Rukn al-Din earned his keep. On his instructions, most of the fortresses in Rudbar, near Girdkuh, and in Quhistan, surrendered, thus saving the Mongols the immense cost and uncertain fortunes of siege and assault. Their number is put at about a hundred – certainly an exaggeration. In two places the commandants refused to surrender, disregarding the orders of their own Imam – perhaps in the belief that he was acting in taqiyya, under duress. These two were the great Rudbar strongholds of Alamut and Lamasar. Mongol armies invested both fortresses, and after a few days the commandant of Alamut changed his mind. ‘The garrison, having cast a glance at the consequences of the matter and the vagaries of Fate, sent a messenger to sue for quarter and beg for favourable treatment. Rukn al-Din intervened on their behalf and the King was pleased to pass over their crimes. And at the end of Dhu’l-Qa‘da of that year [beginning of December 1256] all the inmates of that seminary of iniquity and nest of Satan came down with all their goods and belongings. Three days later the army climbed up to the castle and seized whatever those people had been unable to carry off.
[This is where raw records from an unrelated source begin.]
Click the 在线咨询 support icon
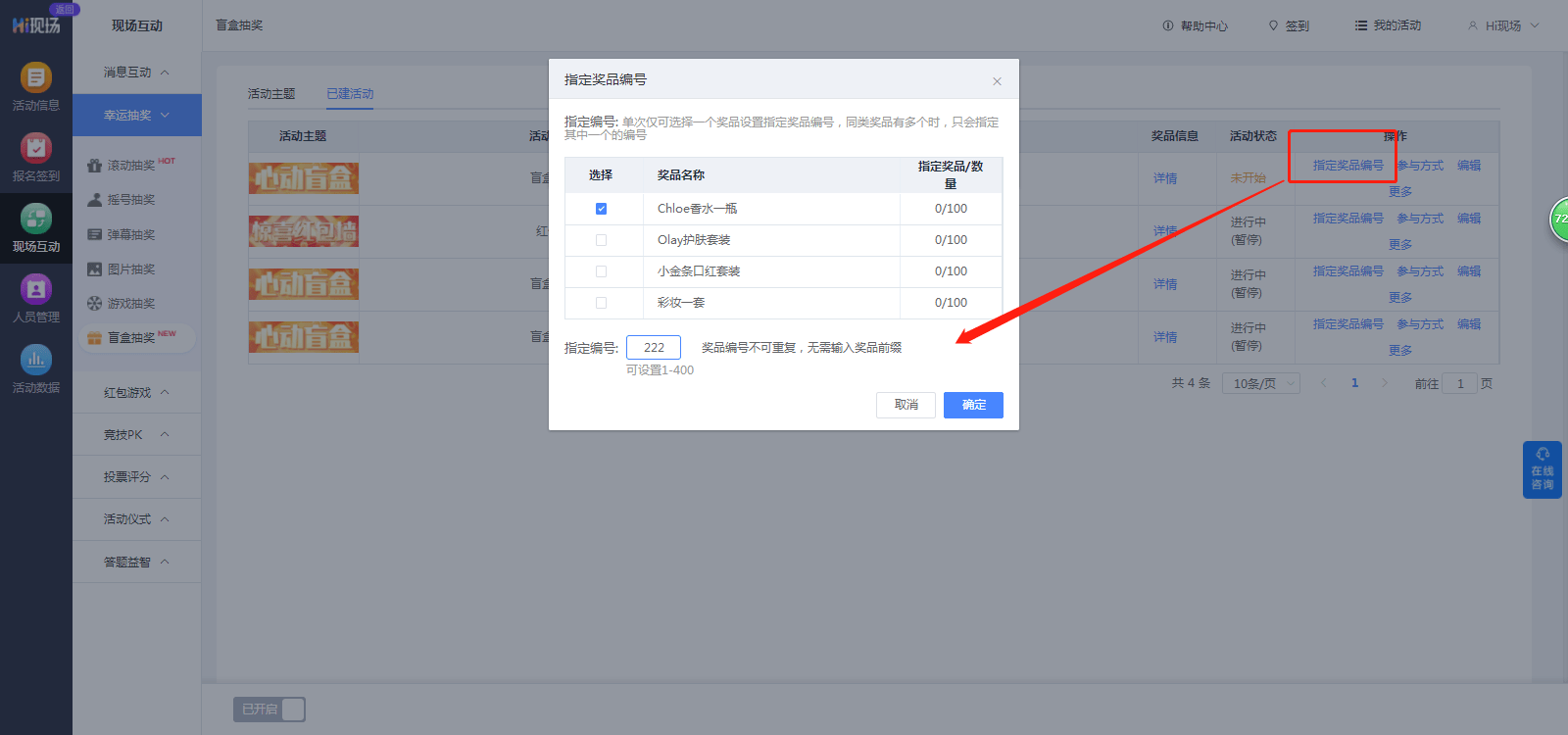 click(x=1543, y=469)
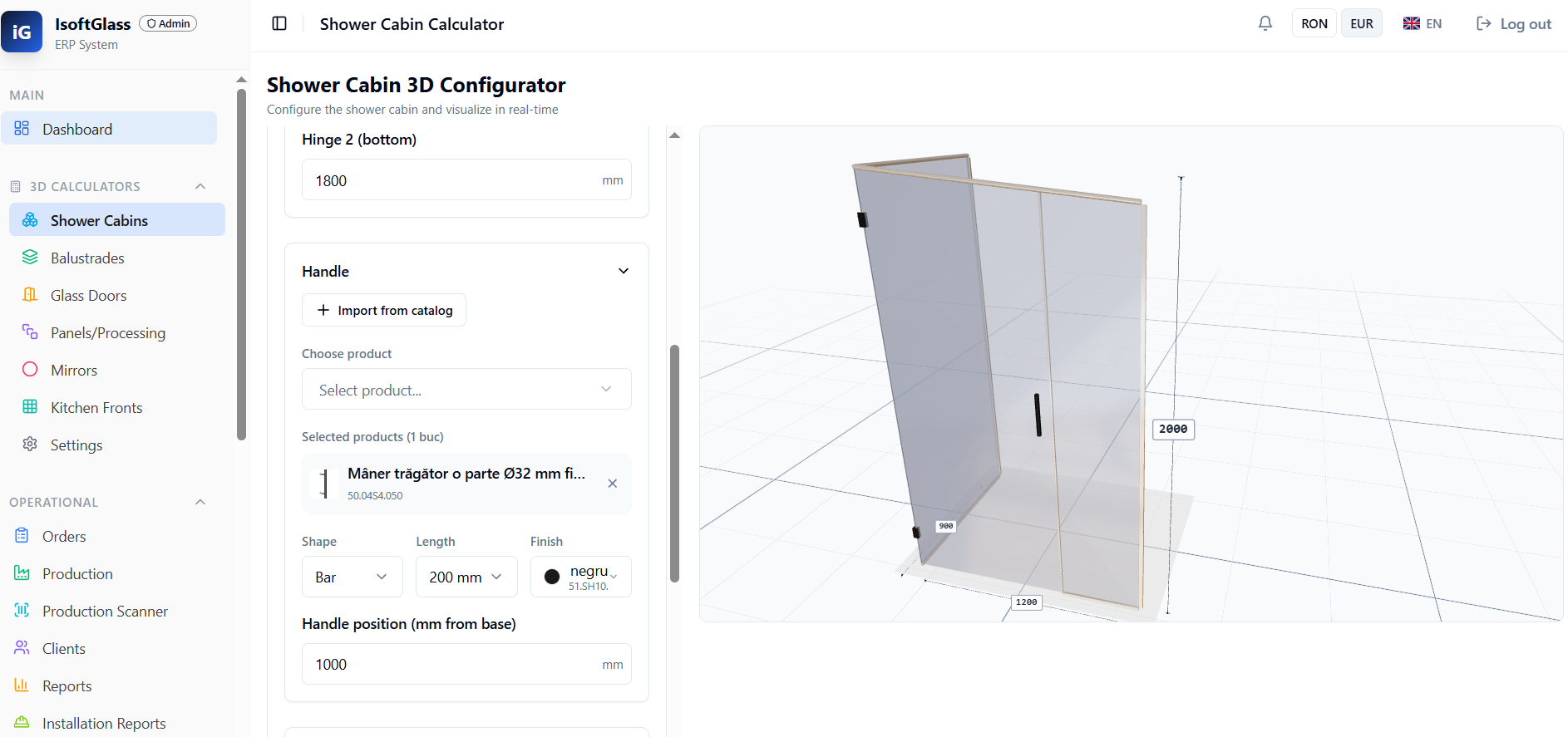The width and height of the screenshot is (1568, 737).
Task: Click the iG IsoftGlass logo
Action: [22, 32]

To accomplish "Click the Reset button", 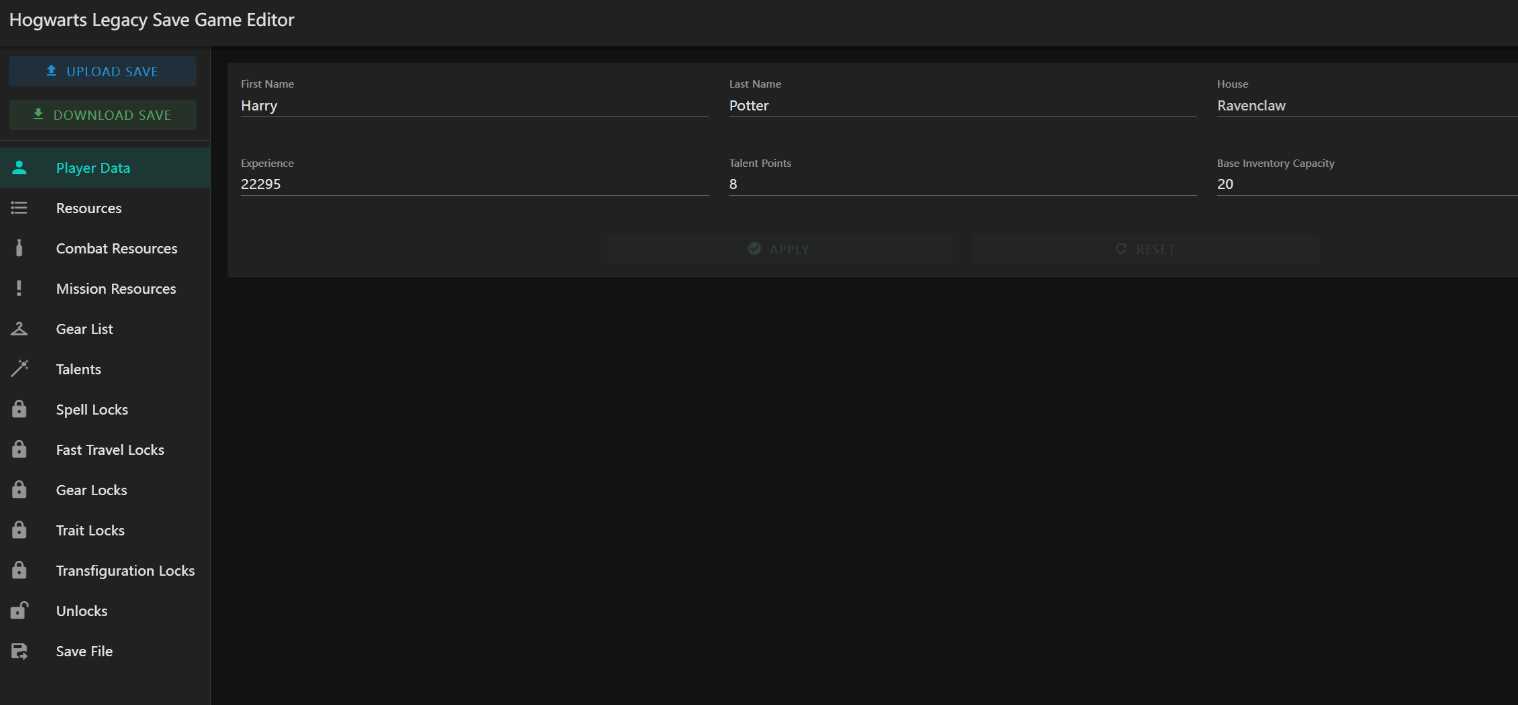I will tap(1145, 249).
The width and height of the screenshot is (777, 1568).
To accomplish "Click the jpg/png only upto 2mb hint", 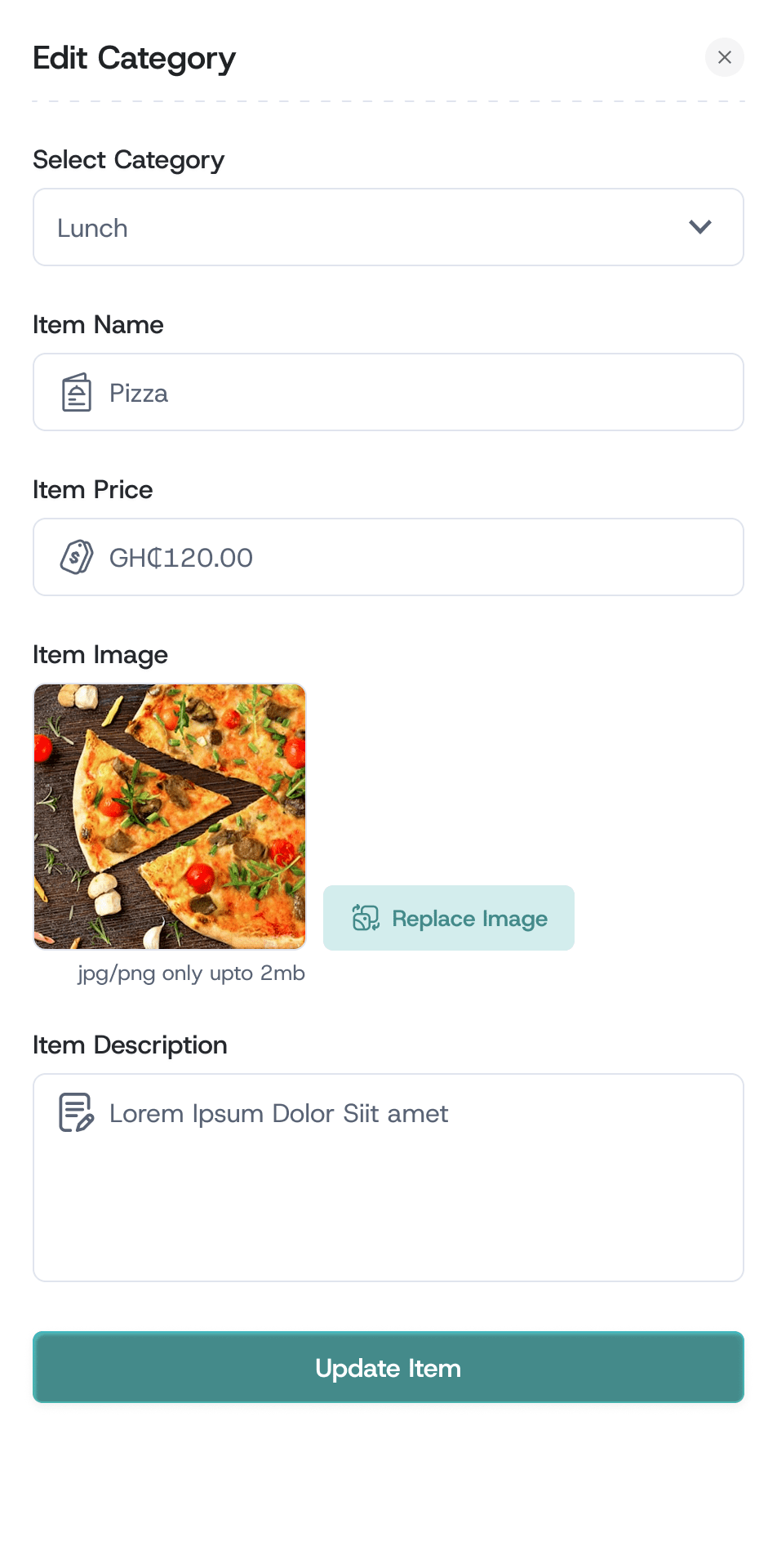I will 191,973.
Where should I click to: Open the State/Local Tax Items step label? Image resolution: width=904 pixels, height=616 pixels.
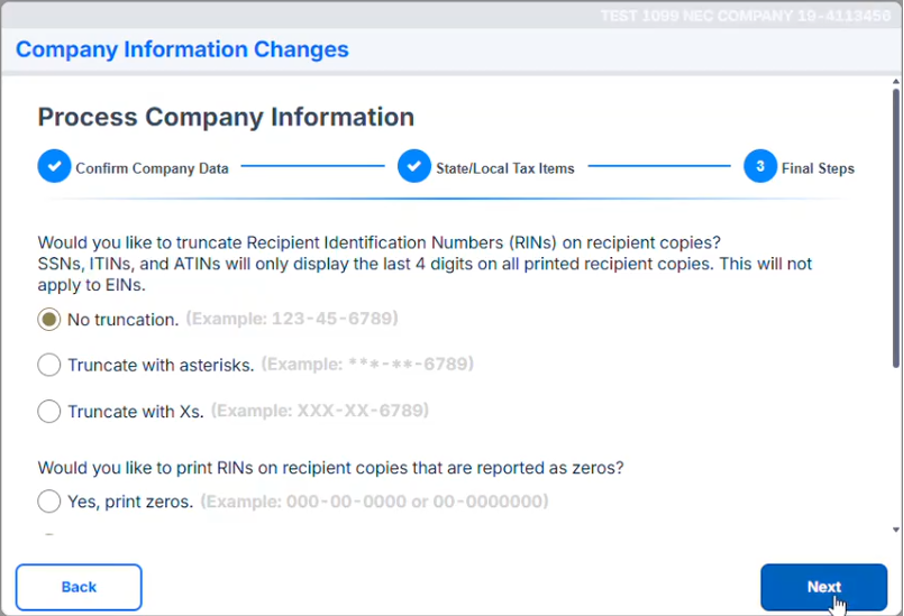click(505, 168)
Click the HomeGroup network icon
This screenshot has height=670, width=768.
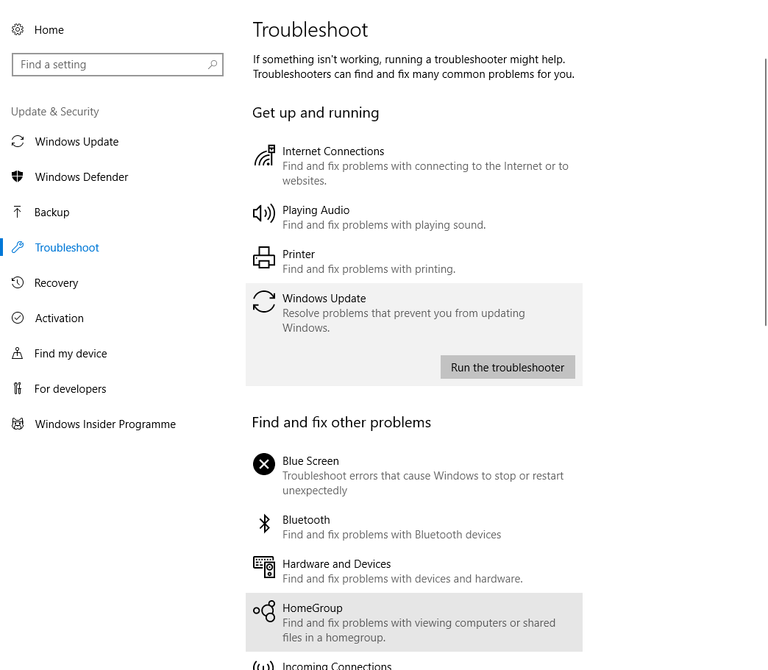coord(264,611)
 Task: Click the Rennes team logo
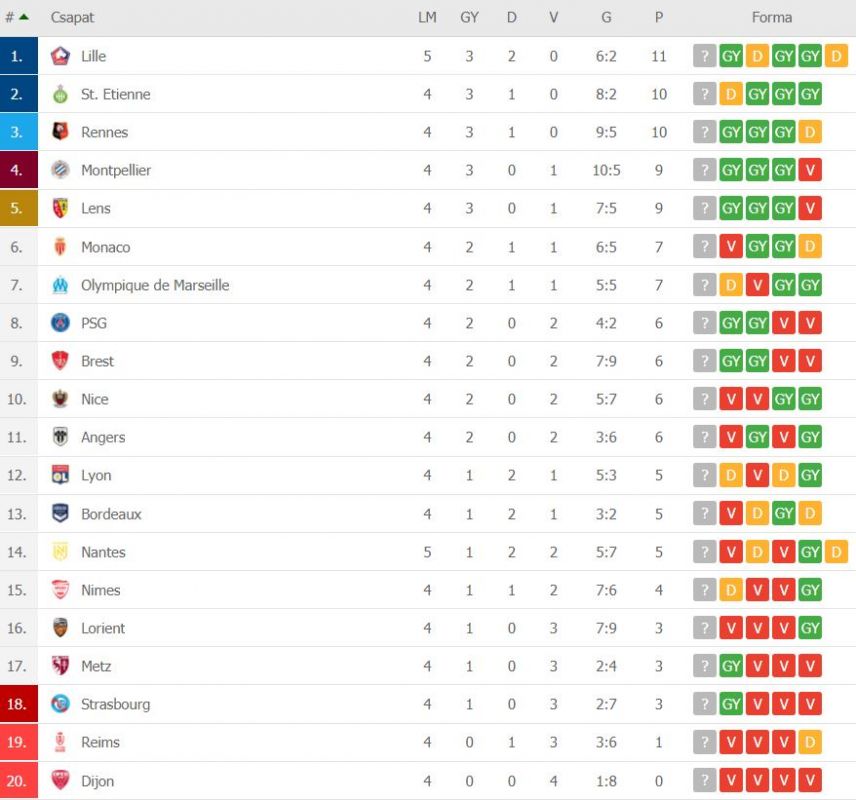[x=60, y=132]
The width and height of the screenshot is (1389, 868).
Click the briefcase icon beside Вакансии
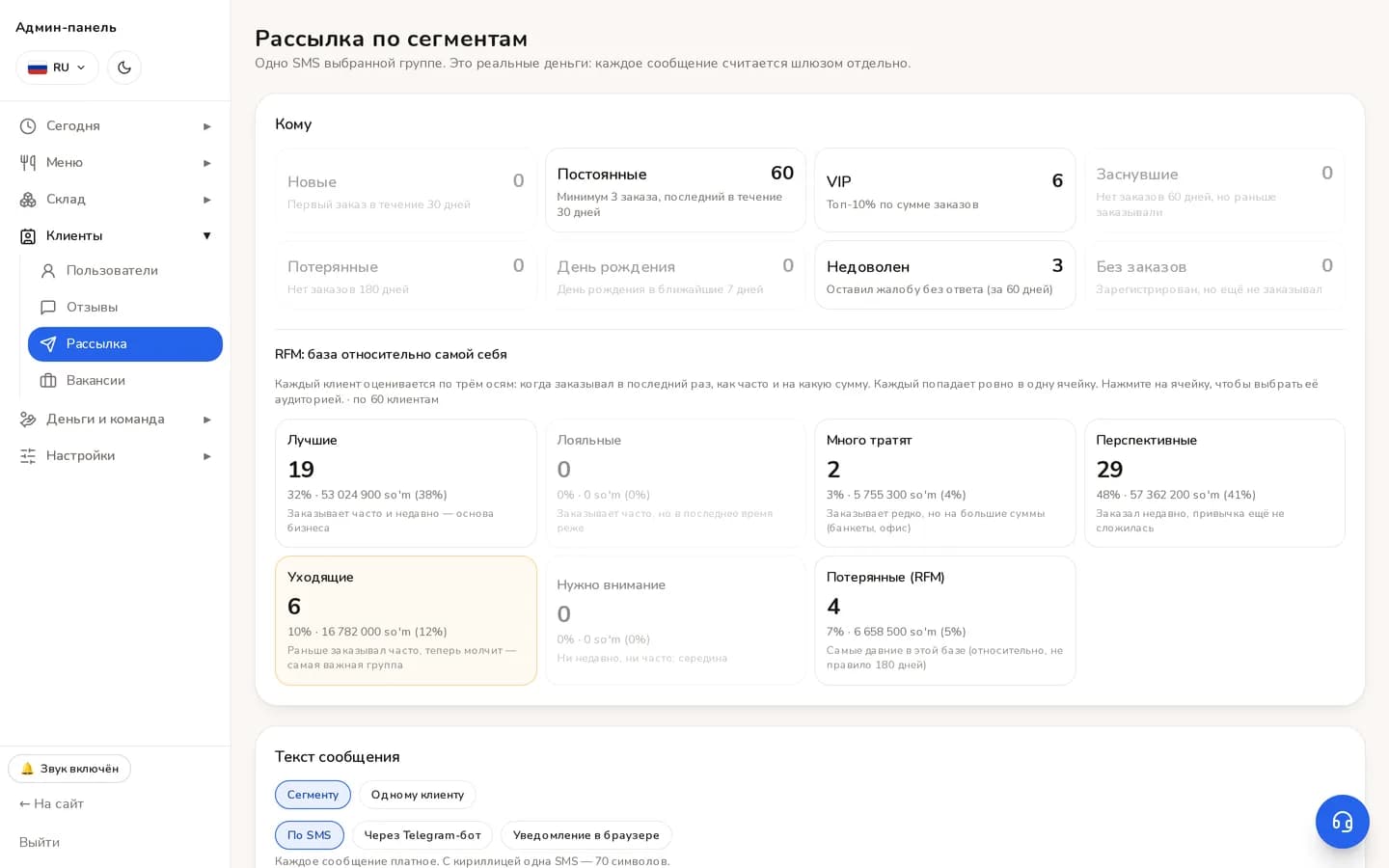pyautogui.click(x=48, y=381)
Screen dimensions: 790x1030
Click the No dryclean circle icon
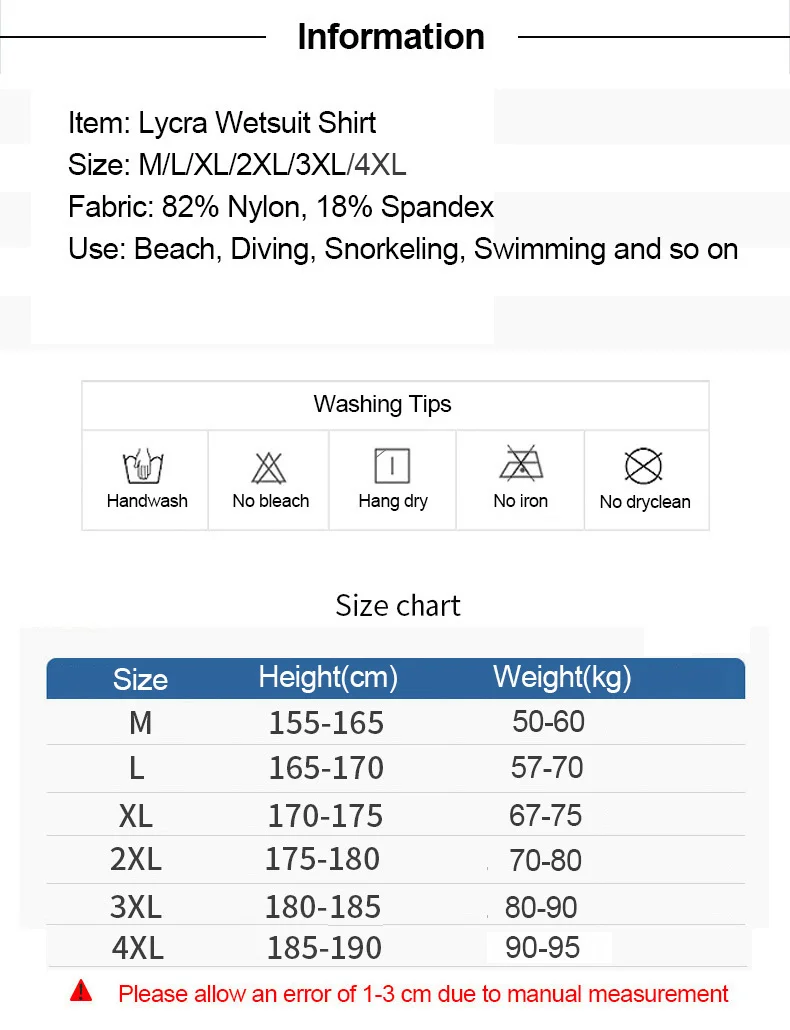(x=644, y=466)
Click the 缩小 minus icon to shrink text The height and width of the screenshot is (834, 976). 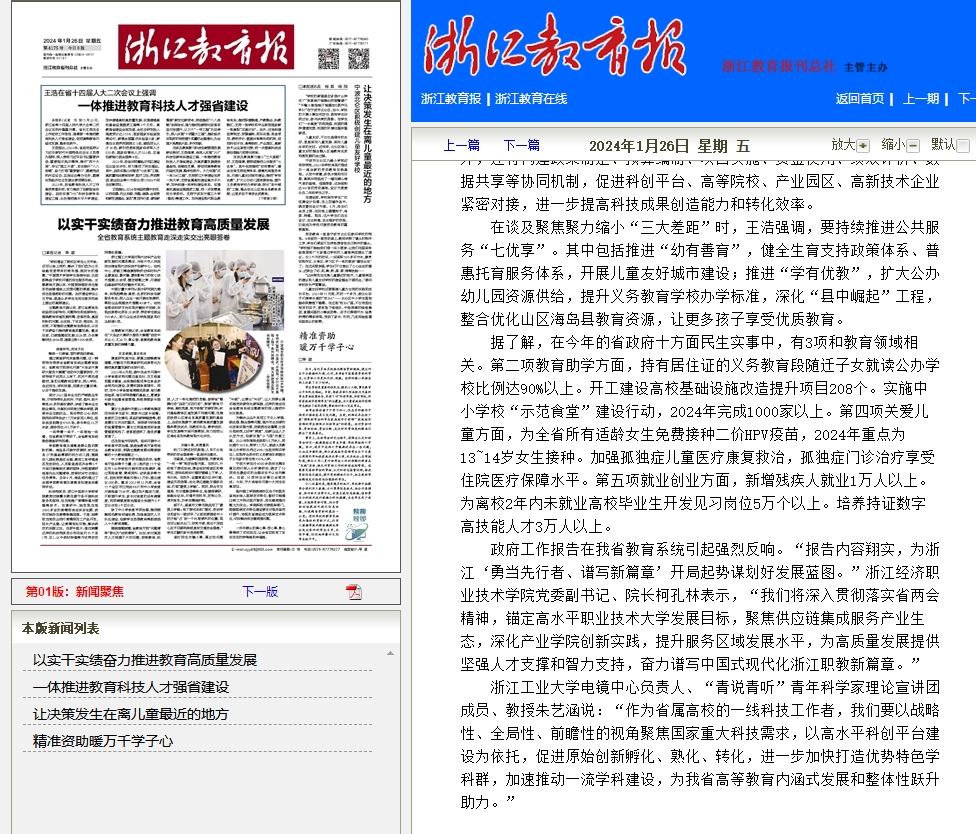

They quickly set fire to the various buildings and with the broom of destruction cast the dust thereof to the winds, levelling them with their foundations.’37 Lamasar held out for another year, and finally submitted to the Mongols in 1258. In Girdkuh, the Ismailis, rejecting Rukn al-Din’s orders, were able to retain control of the fortress, and were not finally overcome until 1270.